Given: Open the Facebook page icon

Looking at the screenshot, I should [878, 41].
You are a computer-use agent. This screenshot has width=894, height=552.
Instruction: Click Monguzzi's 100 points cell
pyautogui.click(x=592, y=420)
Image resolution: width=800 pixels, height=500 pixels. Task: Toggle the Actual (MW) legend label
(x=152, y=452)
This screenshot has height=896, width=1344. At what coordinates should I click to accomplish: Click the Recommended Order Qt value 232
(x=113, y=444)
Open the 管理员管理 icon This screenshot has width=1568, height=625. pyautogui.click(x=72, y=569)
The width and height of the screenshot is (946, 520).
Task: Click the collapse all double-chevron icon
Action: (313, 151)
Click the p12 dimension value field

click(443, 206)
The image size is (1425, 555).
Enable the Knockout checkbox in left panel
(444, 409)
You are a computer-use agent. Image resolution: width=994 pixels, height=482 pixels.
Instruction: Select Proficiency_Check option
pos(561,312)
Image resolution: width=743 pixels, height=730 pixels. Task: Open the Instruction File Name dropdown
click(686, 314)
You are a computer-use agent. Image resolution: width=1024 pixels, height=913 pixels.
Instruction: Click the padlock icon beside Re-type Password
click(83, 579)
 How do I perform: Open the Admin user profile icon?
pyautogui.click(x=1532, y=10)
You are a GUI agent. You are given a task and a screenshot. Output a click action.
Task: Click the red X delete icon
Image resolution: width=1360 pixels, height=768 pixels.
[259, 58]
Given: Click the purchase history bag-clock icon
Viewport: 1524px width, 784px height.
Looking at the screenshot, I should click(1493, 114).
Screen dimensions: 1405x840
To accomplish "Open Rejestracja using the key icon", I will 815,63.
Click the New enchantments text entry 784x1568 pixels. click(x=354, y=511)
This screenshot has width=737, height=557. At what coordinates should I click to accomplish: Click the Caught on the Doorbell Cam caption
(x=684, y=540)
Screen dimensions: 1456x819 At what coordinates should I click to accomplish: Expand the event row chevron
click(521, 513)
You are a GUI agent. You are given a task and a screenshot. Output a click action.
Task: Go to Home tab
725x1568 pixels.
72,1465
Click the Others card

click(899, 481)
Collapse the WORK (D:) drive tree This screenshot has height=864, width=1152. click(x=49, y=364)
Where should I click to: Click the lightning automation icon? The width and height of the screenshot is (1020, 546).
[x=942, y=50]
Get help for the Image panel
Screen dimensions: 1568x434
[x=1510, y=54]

......

**WORK INSTRUCTIONS**:
Write out the whole listing exactly as it stands.

**EXERCISE RESULT**:
Given: Open the Facebook page icon

Looking at the screenshot, I should [878, 41].
You are a computer-use agent. This screenshot has width=894, height=552.
Instruction: Click Monguzzi's 100 points cell
pyautogui.click(x=592, y=420)
Image resolution: width=800 pixels, height=500 pixels. Task: Toggle the Actual (MW) legend label
(x=152, y=452)
This screenshot has height=896, width=1344. At what coordinates should I click to accomplish: Click the Recommended Order Qt value 232
(x=113, y=444)
Open the 管理员管理 icon This screenshot has width=1568, height=625. pyautogui.click(x=72, y=569)
The width and height of the screenshot is (946, 520).
Task: Click the collapse all double-chevron icon
Action: (313, 151)
Click the p12 dimension value field

click(443, 206)
The image size is (1425, 555).
Enable the Knockout checkbox in left panel
(444, 409)
You are a computer-use agent. Image resolution: width=994 pixels, height=482 pixels.
Instruction: Select Proficiency_Check option
pos(561,312)
Image resolution: width=743 pixels, height=730 pixels. Task: Open the Instruction File Name dropdown
click(686, 314)
You are a computer-use agent. Image resolution: width=1024 pixels, height=913 pixels.
Instruction: Click the padlock icon beside Re-type Password
click(83, 579)
 How do I perform: Open the Admin user profile icon?
pyautogui.click(x=1532, y=10)
You are a GUI agent. You are given a task and a screenshot. Output a click action.
Task: Click the red X delete icon
Image resolution: width=1360 pixels, height=768 pixels.
[259, 58]
Given: Click the purchase history bag-clock icon
Viewport: 1524px width, 784px height.
Looking at the screenshot, I should click(1493, 114).
Screen dimensions: 1405x840
To accomplish "Open Rejestracja using the key icon", I will 815,63.
Click the New enchantments text entry 784x1568 pixels. click(x=354, y=511)
This screenshot has width=737, height=557. At what coordinates should I click to accomplish: Click the Caught on the Doorbell Cam caption
(x=684, y=540)
Screen dimensions: 1456x819 At what coordinates should I click to accomplish: Expand the event row chevron
click(521, 513)
You are a GUI agent. You are given a task and a screenshot. Output a click action.
Task: Go to Home tab
725x1568 pixels.
72,1465
Click the Others card

click(899, 481)
Collapse the WORK (D:) drive tree This screenshot has height=864, width=1152. click(x=49, y=364)
Where should I click to: Click the lightning automation icon? The width and height of the screenshot is (1020, 546).
[x=942, y=50]
Get help for the Image panel
Screen dimensions: 1568x434
[x=1510, y=54]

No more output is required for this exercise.